A Fine Ambition
PublisherRobert Hale Ltd
Date Published25 September 2017
Price£ 10.99

A Fine Ambition

by R.S. Hill

A chambermaid’s body is discovered on Instow beach. It appears she drowned, but Abigail March who, with detective Theo Newton is among guests at the hotel where she worked, is suspicious.


It’s difficult to know what to say about this undeniably cosy look at Victorian detection wrapped up in all the political correctness of the 21st century. For a start its protagonists, Abigail March, the daughter of a progressive Canadian politician, trained, but barred from qualifying as a doctor, and Scotland Yard Inspector Theo Newton are almost stereotypes.

Abigail is a veritable saint of the suffragette movement. Kept from the profession she wishes to follow by man-made rules, she is determined and clever, kind and deeply involved with social justice. Newton is the perfect modern man. A former officer who has seen combat – an interesting historical question might be how many former soldiers served in the early Yard detective units – he is also pro-feminist, socially aware, modest, good-looking and an absolute gentleman.

This unlikely couple are guests at an Instow hotel where Abigail has taken her politician father to recuperate from pneumonia contracted through overwork on an official visit to Britain. He in turn has invited the detective, with whom Abigail co-operated on an earlier murder investigation, to join them, partly because he is trying to recruit Newton for a senior post in the colonial force – and partly because he has noticed his attraction to Abigail and would like to see his daughter give up her ambitions and settle down with a nice young man.

When the body of a chambermaid is discovered on the beach, the cause of death is certified as drowning, Abigail is convinced there has been foul play. She eventually manages to convince Newton and he agrees to join forces to track down the killer.

The rest of the cast are a mixed bunch: a caricature, tubby, well-meaning but harassed hotel owner and his equally rotund wife; a non-too honest private detective with an over-inflated opinion of his abilities; a poison salesman who wants to abandon his family to further his artistic talent; and a poor, widowed, very working class ferryman whose anger and taciturnity are offset by his delightful children.

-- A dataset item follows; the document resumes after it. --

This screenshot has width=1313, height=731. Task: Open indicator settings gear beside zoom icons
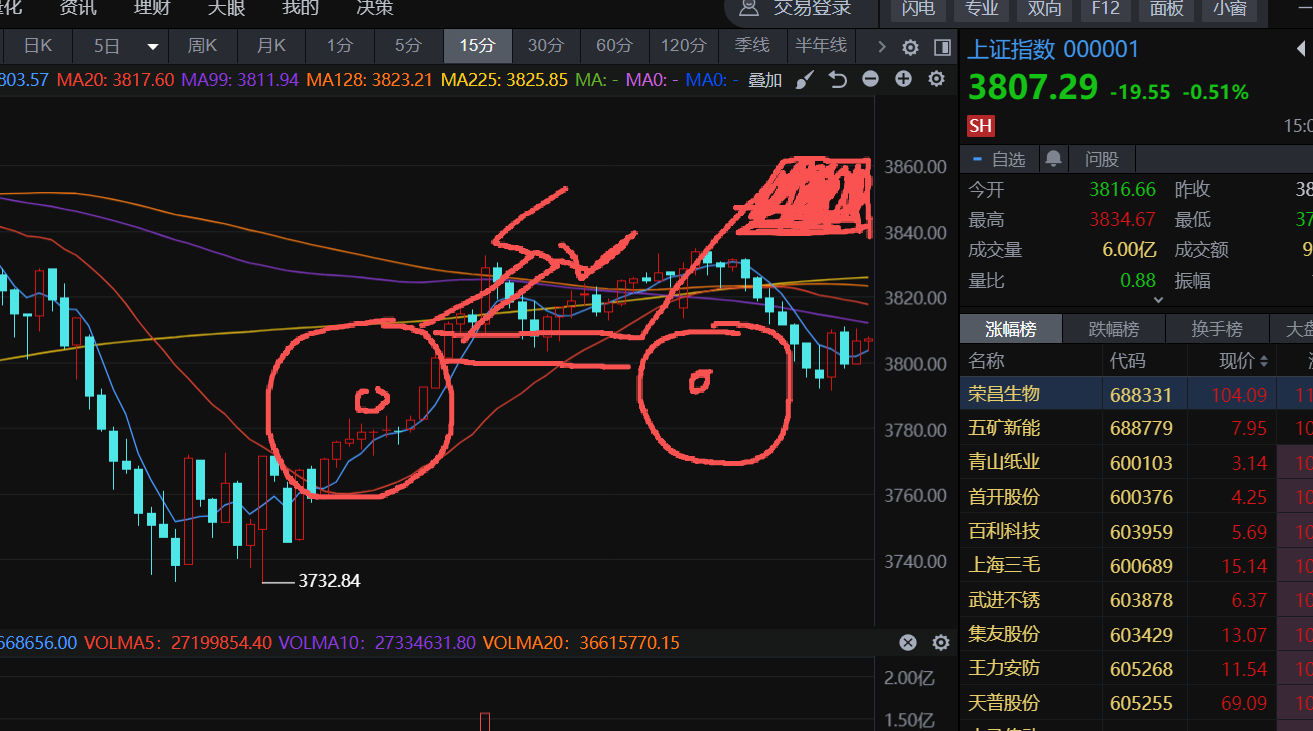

Add another widower who blames Newton for his wife’s death in an attempted Fenian jailbreak and is determined to ruin his career, a pompous and intolerant country doctor and various others and the whole story becomes difficult to follow in a welter of twists, possible motives and general confusion. Even the ending feels as if it has been tacked on to somehow finish off what is an unconvincing story.